同盟暦512年・旅立ち、ロブホーク編21
「これって……痛ッ!」
首輪に触れたアーネストは強烈な痛みを感じて手を引っ込めた。
「…拒絶してる…?誰が?ううん、アルバートね。魔法を未発動状態に抑えてるのね」
逆に言えばいつ発動してもおかしくない状態でもあるのだとアーネストは推察した。
「クー!お嬢様を奥の部屋に」
「アーはどうする?」
「この魔法、いじってみる」
革袋から孔雀の羽の筆と、灰と数種類の粉を溶かした水を用意した。
「動かないでよ」
筆先を水につけて首輪をなぞる。
アーネストの母方の祖母は"善き魔女"だ。
人の世と交わった魔女は二通り、"善き魔女"と"悪しき魔女"だ。
アグラオニケも魔女であるが、神代に属するものである。
アーネストの祖母は名声を嫌い、世捨て人同然の暮らしをしており、一族とは疎遠だったが、アーネストだけは足繁く通い、祖母から魔女の技術を学んだ。

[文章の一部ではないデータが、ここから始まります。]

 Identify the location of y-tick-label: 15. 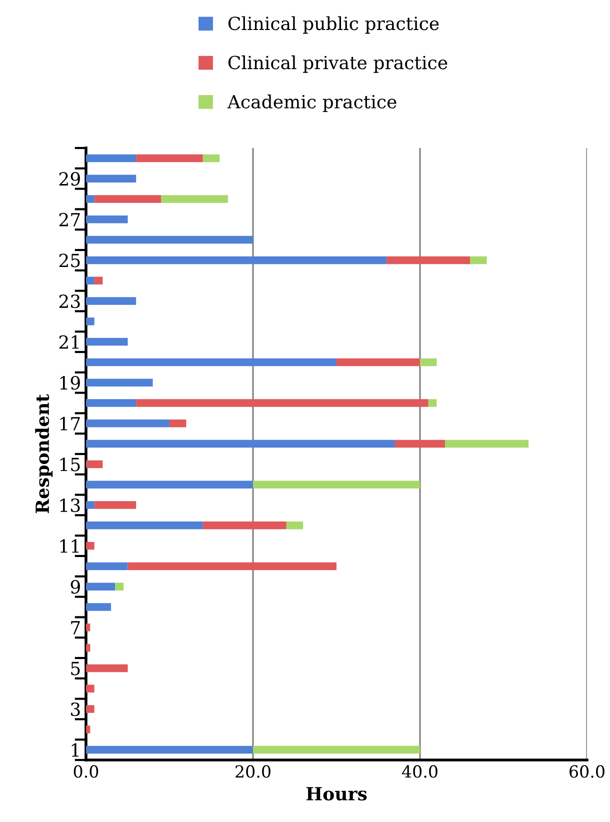
(70, 465).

「"妨害せよ""抑制せよ""押さえ込め""踏み止まれ"」
筆先がで首輪をなぞり続けると、アルバートの表情も段々と和らいでいく。
「…………気分はどう?」
「う、うん……平気……」
アルバートの言葉に筆を離したアーネストは額の汗を拭う。
「(なんて強い魔法なの……怖いくらい…)」
「おい。どうした?なにがあった?」
「ぼ、ぼくもわかりません……母上が……母上が……」
アルバートは錯乱状態で説明は要領を得ない。
「ーおまえ、誰か殺したな?」
「え?」
「でも変。臭いがしない。けど殺して怯えてる奴の目だ」
「どういうこと?」
首を傾げたアーネストにアルバートだけが青を真っ青にした。
「いたそ!あそこだ!」
元断頭台国の兵士達が走ってくる。
「アルバート様!」
「こ、こないで!来ちゃダメだ!」
数は八人、武装している。
クーリーが二人の前に立ち、短剣を構える。
「どけ!アルバート様を渡せ!」
「無理」
クーリーの殺気に怯まない兵士達の目は覚悟の色が見えた。
「うぅ…うああぁぁあ……」
アルバートは首を手で押さえ苦しむ。
首輪の魔力が強くなり輝きが増す。
「抑えきれないの⁉」
「アアアアアアアアアアアアアッ!」
アーネストの施した術が破れた。
八人の兵士達の首に同じく魔力の首輪が出現する。
ザシュッと音が響いて、兵士達の首筋から出血し、間もなく両断された頭が地面に落ちた。
「ーーーえ…?」
何が起きたのかアーネストは理解できなかった。
「首を切られた?」
クーリーはトコトコと頭を失った兵士の一人の首の切断面を見る。
「きれい。剣じゃ無理」
「……アルバート…あなたの仕業なの?」
泣きじゃくるアルバートは何も答えられなかった。
「断頭台は法と秩序のためにある。後の王。後の民よ。忘れるな。国の名を。その意味するところを」
語り部のように語りながらふらりとシデが姿を見せた。
「そいつは王の魔法だよ。断頭台国の建国王が使えたという、人々を斬首する魔法さ」
その手に酒瓶はなく、代わりに剣を握り締めていた。
「昔の断頭台国って国は王は貴族、国民にその魔法をかけていたのさ。罪を犯せば首が落ち、王の不敬を買えば首が落ち、不名誉であれば首が落ち、法と秩序と道徳の下にのみ生きることが許された。そんな国さ」
「……止まって」
鞘から剣を抜いて、切っ先をシデに向けるアーネスト。
「味方なの?それとも敵?」
「味方とも言えるし敵とも言えるねぇ」
シデも剣を抜いて半身に構えた。
酒に溺れた姿はどにもなく、歴戦の騎士のような勇ましい姿だった。